La lingua italiana è piena di sorprese, modi di dire antichi e moderni. Uno di quelli che utilizziamo quotidianamente, specialmente durante un dibattito, una discussione o una presa in giro, è “si nu cato ‘e colla”. Ma cosa vuol dire questa espressione? Da dove nasce e cosa significa per la persona che la riceve?
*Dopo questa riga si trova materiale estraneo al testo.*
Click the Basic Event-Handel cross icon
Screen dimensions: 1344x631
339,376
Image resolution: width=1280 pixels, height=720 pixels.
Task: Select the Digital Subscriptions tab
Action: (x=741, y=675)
Durante una discussione molto seria, dove si argomenta in gruppo, arriva sempre quel momento. Sì, proprio quel momento lì, in cui un partecipante si spazientisce, indica il Cicerone di turno nel pieno della sua arringa e lo taccia di essere “proprio nu cato ‘e colla!” Capiamo, giunti a questo punto, che la faccenda è grave e le scelte sono due : o si finisce in riso o l’epilogo sarà in rissa.  Dipende, probabilmente, dal temperamento reale del “cato ‘e colla” in questione.

 

A cosa abbiamo assistito, dunque? Cosa vogliamo dire quando bolliamo qualcuno come un “cato ‘ e colla”?  E come mai la reazione così imprevedibile da parte di chi si trova dalla parte ricevente del nostro epiteto? Il dialetto napoletano forgia armi linguistiche affilatissime, fantasiose, irripetibili.

 

Il nostro povero “cato ‘e colla” è stato accusato di un crimine ben grave, ovvero di essere un “pesaturo” (altro termine molto esemplificativo della nostra lingua) . Il “pesaturo” in napoletano non è altro che il “pestello“, ovvero il comune mortaio. La sua azione principale, dunque, appare evidente: la pestatura, lo schiacciamento. Non specificheremo cosa viene pestato durante questo processo, ma lasceremo alla fantasia del lettore la possibilità di immaginare ciò che più gli aggrada. La parola scritta, in fondo, è bella proprio per questo: fornisce una suggestione ma mai una secca risposta. Il “pesaturo” è un termine colorito per definire una  persona pesante (e pestante).

 

Il “cato ‘e colla”  – o “pesaturo” che  dir si voglia –  è quindi  un tipo affatto leggero, elastico. Il paragone impietoso implicato in  questa espressione – che definire largamente diffusa è alquanto riduttivo –  è quello con un secchio di colla. Non qualcosa di agevole da smuovere, o di comodo da trasportare, insomma.

 

Il “cato” sopracitato è appunto il colpevole contenitore della pesantissima colla.  Nella lingua napoletana il “cato” è il secchio. Ecco la matrice della parola “catino” e  del termine “catinelle” (ad esempio, il detto “piove a catinelle“, riferito al piovere incessante, in napoletano conosciuto anche come “o pata pat ‘e ll’acqua“).

 

Non è bello essere pesanti, o noiosi, ma in ognuno di noi – purtroppo dobbiamo accettarlo – vive un cato di colla che merita e desidera di essere amato così com’è.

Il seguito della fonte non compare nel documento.